4.6. Daar [eiser] voldoende gemotiveerd heeft gesteld dat hij buitengerechtelijke kosten heeft gemaakt en [gedaagde] dat heeft betwist, zal de rechtbank hem tevens tot het bewijs daarvan toelaten.
4.7. De rechtbank neemt vooralsnog aan dat [eiser] het door hem te leveren bewijs zal willen leveren door middel van het overleggen van stukken. [eiser] zal die bij akte in het geding kunnen brengen. De rechtbank zal de zaak hiertoe naar de rol verwijzen. Indien [eiser] het bewijs mede wenst te leveren door het doen horen van getuigen, dan dient hij op diezelfde roldatum om een dag- en uurbepaling te verzoeken en daarbij schriftelijk opgave te doen van de namen van de getuigen en de verhinderdata van die getuigen, partijen en de raadslieden. Blijft een dergelijk verzoek achterwege dan zal [gedaagde] met inachtneming van een termijn van 4 weken in de gelegenheid worden gesteld om daarop bij antwoordakte te reageren.

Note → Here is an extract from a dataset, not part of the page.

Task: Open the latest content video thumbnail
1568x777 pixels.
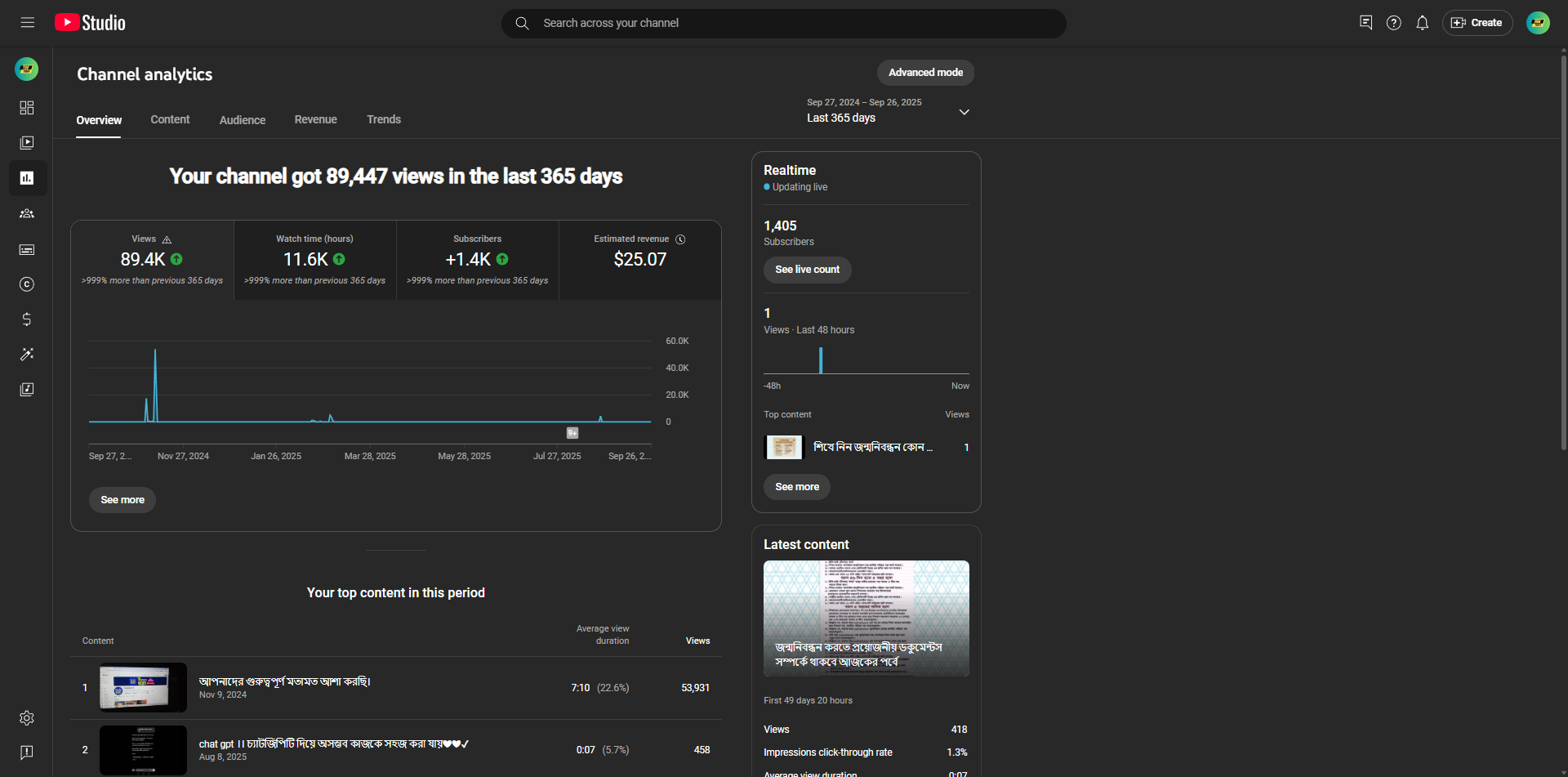Action: [x=866, y=618]
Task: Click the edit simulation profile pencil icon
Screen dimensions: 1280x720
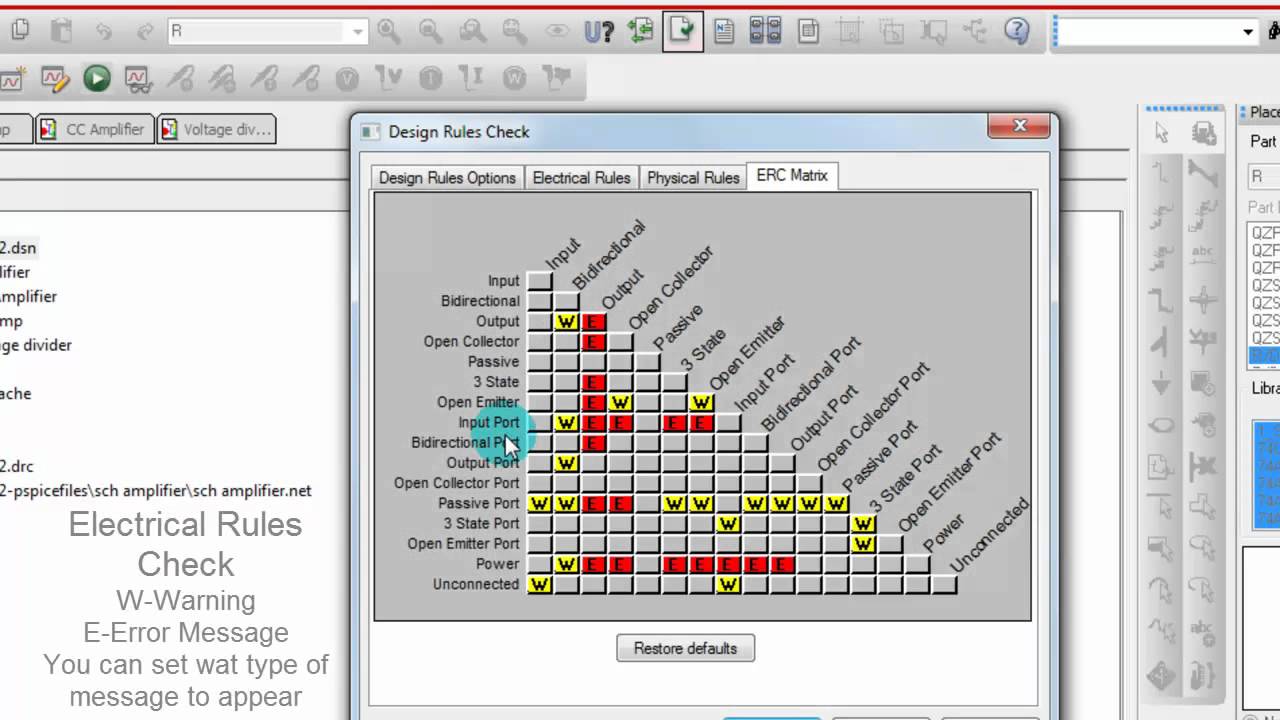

- laat [eiser] toe de omvang van de gemaakte reparatiekosten van de vloeren en wanden van de recreatiewoning te bewijzen. Indien [eiser] dit bewijs mede wenst te leveren door middel van het horen van getuigen, dan dient hij gelijktijdig met het overleggen van de stukken om een dag- en uurbepaling te verzoeken en daarbij schriftelijk opgave te doen van de namen van de getuigen en de verhinderdata van die getuigen, partijen en de raadslieden;
- laat [eiser] toe, door middel van het overleggen van stukken, te bewijzen dat hij buitengerechtelijke incassokosten heeft gemaakt, alsmede de hoogte daarvan;
- verwijst de zaak naar de rolzitting van deze rechtbank van woensdag 10 januari 2007;
- houdt iedere verdere beslissing aan.
Dit vonnis is gewezen door mr. H.A. Witsiers en uitgesproken ter openbare terechtzitting van woensdag 20 december 2006 in tegenwoordigheid van de griffier.